### Exercise aim
Reproduce the text of every entry below verbatim, omitting the pictures from your answer.
━━ Records to process ━━
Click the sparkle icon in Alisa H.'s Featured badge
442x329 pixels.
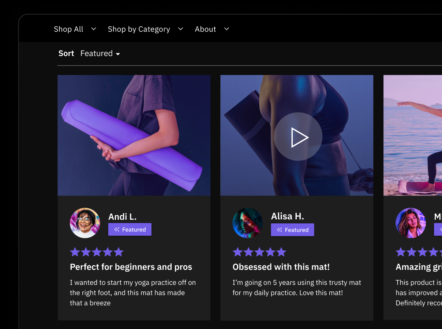[279, 230]
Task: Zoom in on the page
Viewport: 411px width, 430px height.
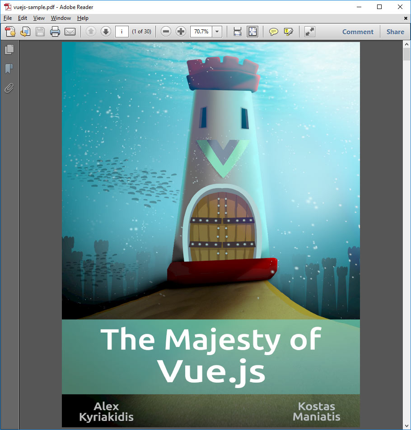Action: click(x=180, y=32)
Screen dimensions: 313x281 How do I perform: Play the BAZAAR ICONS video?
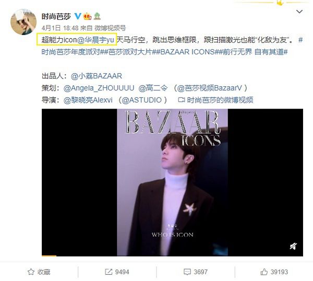[172, 182]
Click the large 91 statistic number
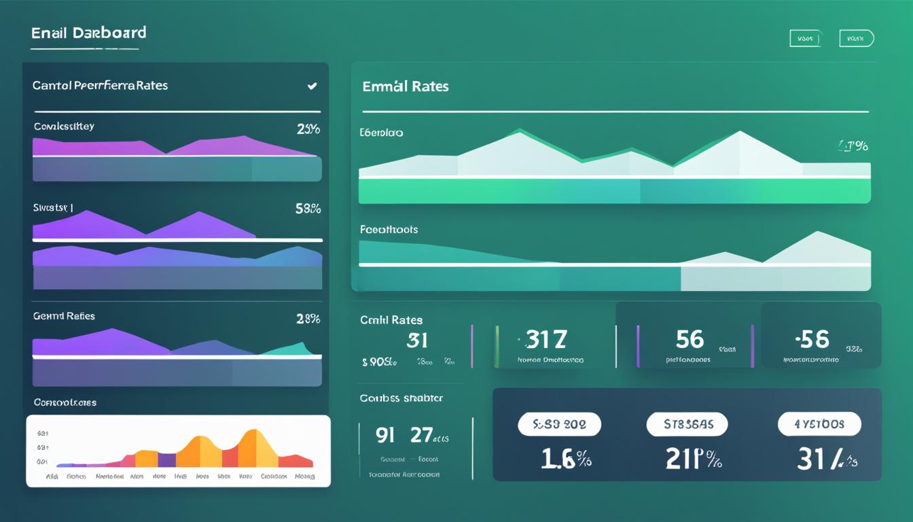Screen dimensions: 913x522 (x=385, y=435)
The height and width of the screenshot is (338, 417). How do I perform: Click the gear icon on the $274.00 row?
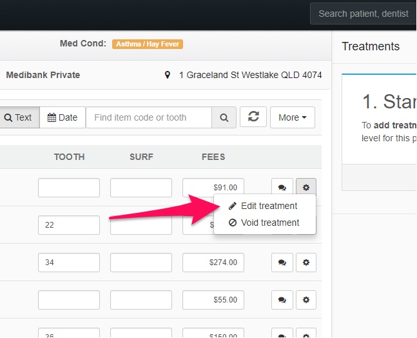pyautogui.click(x=306, y=263)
━━━
### Output
Click the sparkle icon in Alisa H.'s Featured badge
442x329 pixels.
[279, 230]
Task: Zoom in on the page
Viewport: 411px width, 430px height.
Action: click(x=180, y=32)
Screen dimensions: 313x281 How do I perform: Play the BAZAAR ICONS video?
[172, 182]
Click the large 91 statistic number
Screen dimensions: 913x522 (x=385, y=435)
The height and width of the screenshot is (338, 417). How do I perform: Click the gear icon on the $274.00 row?
pyautogui.click(x=306, y=263)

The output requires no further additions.